Work request: All of the data that follows needs to be printed again, exactly as it reads.

(Dataset records Opens)

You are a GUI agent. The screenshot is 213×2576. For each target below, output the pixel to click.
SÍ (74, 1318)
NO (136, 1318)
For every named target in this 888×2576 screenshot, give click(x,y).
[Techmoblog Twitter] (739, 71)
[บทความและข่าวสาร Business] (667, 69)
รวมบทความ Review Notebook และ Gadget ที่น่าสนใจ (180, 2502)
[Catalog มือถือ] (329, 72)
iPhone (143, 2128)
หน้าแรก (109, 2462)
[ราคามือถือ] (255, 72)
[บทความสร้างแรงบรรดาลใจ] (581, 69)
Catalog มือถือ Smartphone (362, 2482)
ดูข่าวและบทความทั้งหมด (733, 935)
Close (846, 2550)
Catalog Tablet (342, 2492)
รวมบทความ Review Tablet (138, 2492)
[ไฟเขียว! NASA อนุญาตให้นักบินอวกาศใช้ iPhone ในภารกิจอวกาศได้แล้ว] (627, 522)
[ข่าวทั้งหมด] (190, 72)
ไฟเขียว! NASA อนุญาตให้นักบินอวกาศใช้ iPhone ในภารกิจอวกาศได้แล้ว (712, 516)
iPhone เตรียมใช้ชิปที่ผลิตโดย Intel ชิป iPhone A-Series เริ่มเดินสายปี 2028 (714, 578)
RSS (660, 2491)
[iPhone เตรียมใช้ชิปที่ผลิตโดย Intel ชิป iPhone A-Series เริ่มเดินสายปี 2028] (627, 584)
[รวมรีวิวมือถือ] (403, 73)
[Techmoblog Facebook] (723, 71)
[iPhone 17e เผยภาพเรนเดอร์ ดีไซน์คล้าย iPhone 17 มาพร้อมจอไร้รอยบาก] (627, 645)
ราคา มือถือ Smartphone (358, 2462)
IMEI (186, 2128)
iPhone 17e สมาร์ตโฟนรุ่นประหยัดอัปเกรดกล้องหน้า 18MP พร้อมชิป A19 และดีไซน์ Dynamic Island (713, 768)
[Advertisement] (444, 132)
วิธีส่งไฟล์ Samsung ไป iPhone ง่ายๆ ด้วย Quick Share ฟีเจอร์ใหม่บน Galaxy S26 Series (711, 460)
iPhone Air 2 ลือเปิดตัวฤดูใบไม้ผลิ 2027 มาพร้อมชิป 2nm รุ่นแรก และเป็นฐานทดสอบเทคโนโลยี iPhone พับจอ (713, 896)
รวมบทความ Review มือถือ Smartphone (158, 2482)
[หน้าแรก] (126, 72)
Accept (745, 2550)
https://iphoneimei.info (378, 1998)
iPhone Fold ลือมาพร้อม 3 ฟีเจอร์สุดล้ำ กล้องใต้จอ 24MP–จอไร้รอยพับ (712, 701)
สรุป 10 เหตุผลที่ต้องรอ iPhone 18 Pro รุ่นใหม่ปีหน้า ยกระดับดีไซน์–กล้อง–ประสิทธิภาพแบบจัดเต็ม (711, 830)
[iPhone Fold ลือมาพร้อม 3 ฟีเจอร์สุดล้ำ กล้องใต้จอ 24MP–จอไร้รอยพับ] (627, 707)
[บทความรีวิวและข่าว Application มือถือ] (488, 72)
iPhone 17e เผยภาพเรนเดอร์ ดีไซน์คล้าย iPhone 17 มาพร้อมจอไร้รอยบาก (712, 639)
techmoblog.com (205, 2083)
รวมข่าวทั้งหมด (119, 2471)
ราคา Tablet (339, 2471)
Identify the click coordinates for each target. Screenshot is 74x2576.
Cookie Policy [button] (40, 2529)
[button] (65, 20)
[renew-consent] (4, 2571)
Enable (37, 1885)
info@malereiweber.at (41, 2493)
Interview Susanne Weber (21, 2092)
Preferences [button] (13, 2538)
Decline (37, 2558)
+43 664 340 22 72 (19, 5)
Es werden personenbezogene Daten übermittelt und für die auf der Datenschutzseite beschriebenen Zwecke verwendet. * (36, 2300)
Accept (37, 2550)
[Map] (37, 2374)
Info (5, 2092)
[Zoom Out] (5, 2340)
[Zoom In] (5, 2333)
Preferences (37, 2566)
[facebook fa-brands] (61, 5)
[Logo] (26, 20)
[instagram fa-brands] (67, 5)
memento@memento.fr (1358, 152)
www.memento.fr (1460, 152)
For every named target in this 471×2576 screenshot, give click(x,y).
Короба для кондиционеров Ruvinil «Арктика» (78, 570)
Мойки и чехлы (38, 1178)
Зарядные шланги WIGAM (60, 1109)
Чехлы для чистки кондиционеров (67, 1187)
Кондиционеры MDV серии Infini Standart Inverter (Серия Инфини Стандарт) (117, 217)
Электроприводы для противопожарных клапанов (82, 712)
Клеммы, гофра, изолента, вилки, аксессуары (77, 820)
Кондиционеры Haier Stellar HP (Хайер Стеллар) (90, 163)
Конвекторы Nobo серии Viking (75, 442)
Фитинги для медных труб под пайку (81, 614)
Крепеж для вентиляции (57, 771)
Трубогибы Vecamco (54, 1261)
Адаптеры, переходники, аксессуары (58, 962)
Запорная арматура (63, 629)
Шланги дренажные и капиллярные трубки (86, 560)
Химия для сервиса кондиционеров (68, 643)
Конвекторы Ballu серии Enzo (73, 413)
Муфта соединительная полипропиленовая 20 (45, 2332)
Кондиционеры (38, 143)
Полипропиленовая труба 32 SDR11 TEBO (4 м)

(Dataset records Closes)

Response for this exercise:
You are a GUI agent. The screenshot is 213×2576. For each target below, output the pixel to click.
SÍ (74, 1318)
NO (136, 1318)
For every named target in this 888×2576 screenshot, give click(x,y).
[Techmoblog Twitter] (739, 71)
[บทความและข่าวสาร Business] (667, 69)
รวมบทความ Review Notebook และ Gadget ที่น่าสนใจ (180, 2502)
[Catalog มือถือ] (329, 72)
iPhone (143, 2128)
หน้าแรก (109, 2462)
[ราคามือถือ] (255, 72)
[บทความสร้างแรงบรรดาลใจ] (581, 69)
Catalog มือถือ Smartphone (362, 2482)
ดูข่าวและบทความทั้งหมด (733, 935)
Close (846, 2550)
Catalog Tablet (342, 2492)
รวมบทความ Review Tablet (138, 2492)
[ไฟเขียว! NASA อนุญาตให้นักบินอวกาศใช้ iPhone ในภารกิจอวกาศได้แล้ว] (627, 522)
[ข่าวทั้งหมด] (190, 72)
ไฟเขียว! NASA อนุญาตให้นักบินอวกาศใช้ iPhone ในภารกิจอวกาศได้แล้ว (712, 516)
iPhone เตรียมใช้ชิปที่ผลิตโดย Intel ชิป iPhone A-Series เริ่มเดินสายปี 2028 (714, 578)
RSS (660, 2491)
[iPhone เตรียมใช้ชิปที่ผลิตโดย Intel ชิป iPhone A-Series เริ่มเดินสายปี 2028] (627, 584)
[รวมรีวิวมือถือ] (403, 73)
[Techmoblog Facebook] (723, 71)
[iPhone 17e เผยภาพเรนเดอร์ ดีไซน์คล้าย iPhone 17 มาพร้อมจอไร้รอยบาก] (627, 645)
ราคา มือถือ Smartphone (358, 2462)
IMEI (186, 2128)
iPhone 17e สมาร์ตโฟนรุ่นประหยัดอัปเกรดกล้องหน้า 18MP พร้อมชิป A19 และดีไซน์ Dynamic Island (713, 768)
[Advertisement] (444, 132)
วิธีส่งไฟล์ Samsung ไป iPhone ง่ายๆ ด้วย Quick Share ฟีเจอร์ใหม่บน Galaxy S26 Series (711, 460)
iPhone Air 2 ลือเปิดตัวฤดูใบไม้ผลิ 2027 มาพร้อมชิป 2nm รุ่นแรก และเป็นฐานทดสอบเทคโนโลยี iPhone พับจอ (713, 896)
รวมบทความ Review มือถือ Smartphone (158, 2482)
[หน้าแรก] (126, 72)
Accept (745, 2550)
https://iphoneimei.info (378, 1998)
iPhone Fold ลือมาพร้อม 3 ฟีเจอร์สุดล้ำ กล้องใต้จอ 24MP–จอไร้รอยพับ (712, 701)
สรุป 10 เหตุผลที่ต้องรอ iPhone 18 Pro รุ่นใหม่ปีหน้า ยกระดับดีไซน์–กล้อง–ประสิทธิภาพแบบจัดเต็ม (711, 830)
[iPhone Fold ลือมาพร้อม 3 ฟีเจอร์สุดล้ำ กล้องใต้จอ 24MP–จอไร้รอยพับ] (627, 707)
[บทความรีวิวและข่าว Application มือถือ] (488, 72)
iPhone 17e เผยภาพเรนเดอร์ ดีไซน์คล้าย iPhone 17 มาพร้อมจอไร้รอยบาก (712, 639)
techmoblog.com (205, 2083)
รวมข่าวทั้งหมด (119, 2471)
ราคา Tablet (339, 2471)
Identify the click coordinates for each target. Screenshot is 74x2576.
Cookie Policy [button] (40, 2529)
[button] (65, 20)
[renew-consent] (4, 2571)
Enable (37, 1885)
info@malereiweber.at (41, 2493)
Interview Susanne Weber (21, 2092)
Preferences [button] (13, 2538)
Decline (37, 2558)
+43 664 340 22 72 (19, 5)
Es werden personenbezogene Daten übermittelt und für die auf der Datenschutzseite beschriebenen Zwecke verwendet. * (36, 2300)
Accept (37, 2550)
[Map] (37, 2374)
Info (5, 2092)
[Zoom Out] (5, 2340)
[Zoom In] (5, 2333)
Preferences (37, 2566)
[facebook fa-brands] (61, 5)
[Logo] (26, 20)
[instagram fa-brands] (67, 5)
memento@memento.fr (1358, 152)
www.memento.fr (1460, 152)
For every named target in this 471×2576 screenshot, give click(x,y).
Короба для кондиционеров Ruvinil «Арктика» (78, 570)
Мойки и чехлы (38, 1178)
Зарядные шланги WIGAM (60, 1109)
Чехлы для чистки кондиционеров (67, 1187)
Кондиционеры MDV серии Infini Standart Inverter (Серия Инфини Стандарт) (117, 217)
Электроприводы для противопожарных клапанов (82, 712)
Клеммы, гофра, изолента, вилки, аксессуары (77, 820)
Кондиционеры Haier Stellar HP (Хайер Стеллар) (90, 163)
Конвекторы Nobo серии Viking (75, 442)
Фитинги для медных труб под пайку (81, 614)
Крепеж для вентиляции (57, 771)
Трубогибы Vecamco (54, 1261)
Адаптеры, переходники, аксессуары (58, 962)
Запорная арматура (63, 629)
Шланги дренажные и капиллярные трубки (86, 560)
Химия для сервиса кондиционеров (68, 643)
Конвекторы Ballu серии Enzo (73, 413)
Муфта соединительная полипропиленовая 20 (45, 2332)
Кондиционеры (38, 143)
Полипропиленовая труба 32 SDR11 TEBO (4 м)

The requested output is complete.